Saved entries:
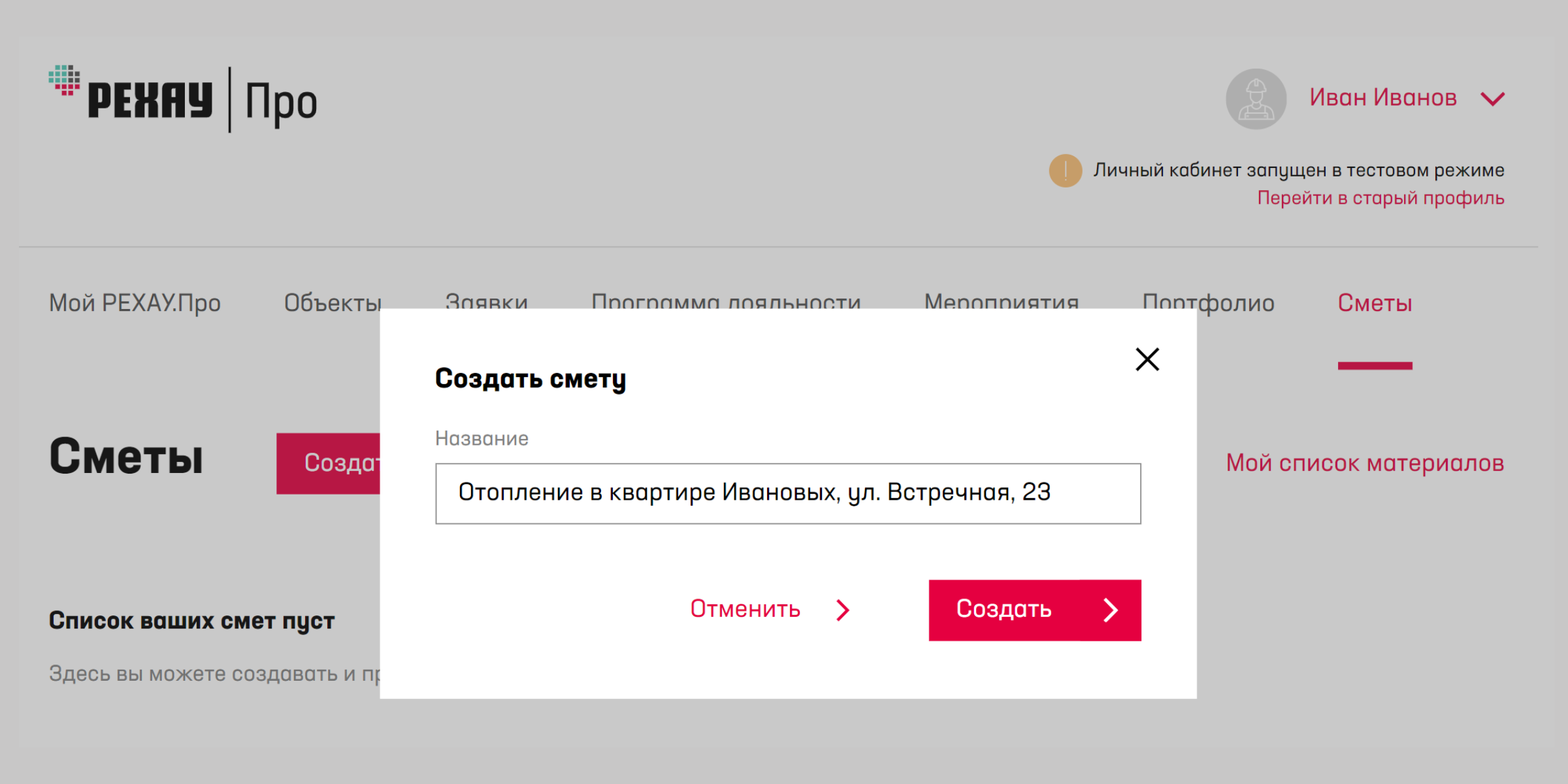Click the arrow on the Создать button
The height and width of the screenshot is (784, 1568).
click(1111, 610)
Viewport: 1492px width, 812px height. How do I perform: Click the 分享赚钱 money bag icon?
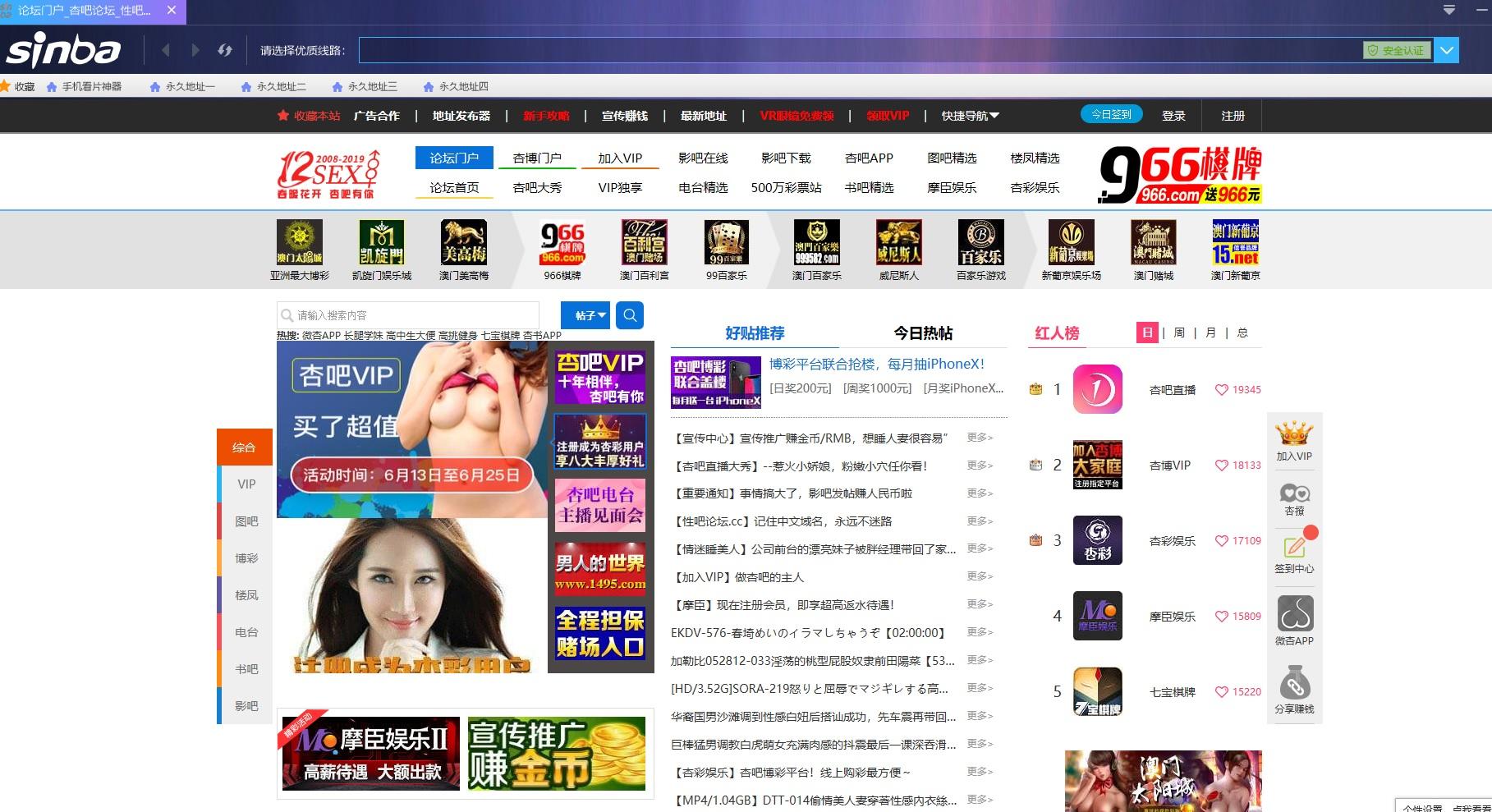pos(1294,683)
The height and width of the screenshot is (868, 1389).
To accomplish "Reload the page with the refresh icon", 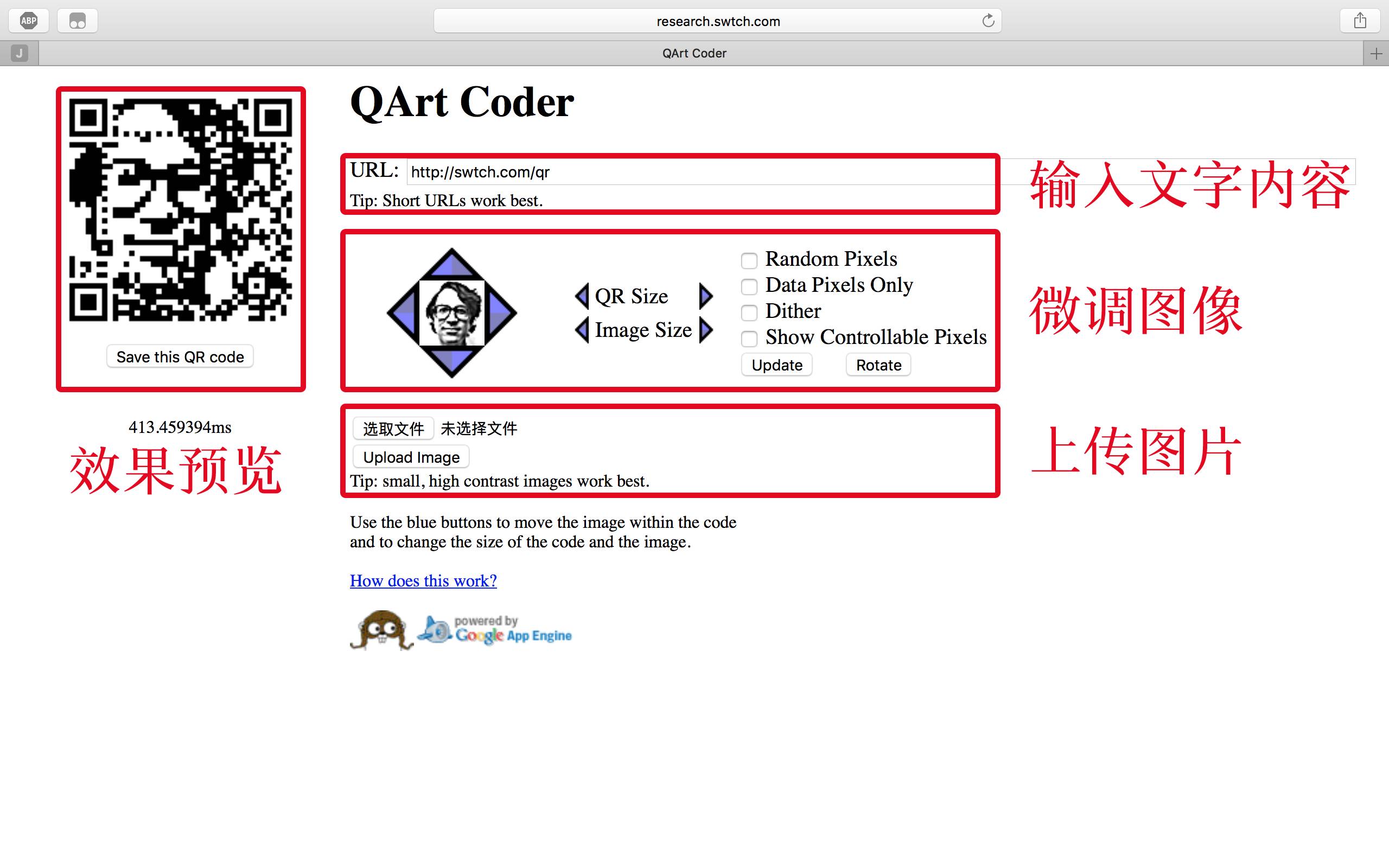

■ **Your task**
The lines to restate word for word run from the line that contains "The height and width of the screenshot is (868, 1389)." through the end of the entries above, both ends included. Leave out all pictures and write nothing else.

■ **Exercise output**
The height and width of the screenshot is (868, 1389).
To accomplish "Reload the page with the refresh icon", 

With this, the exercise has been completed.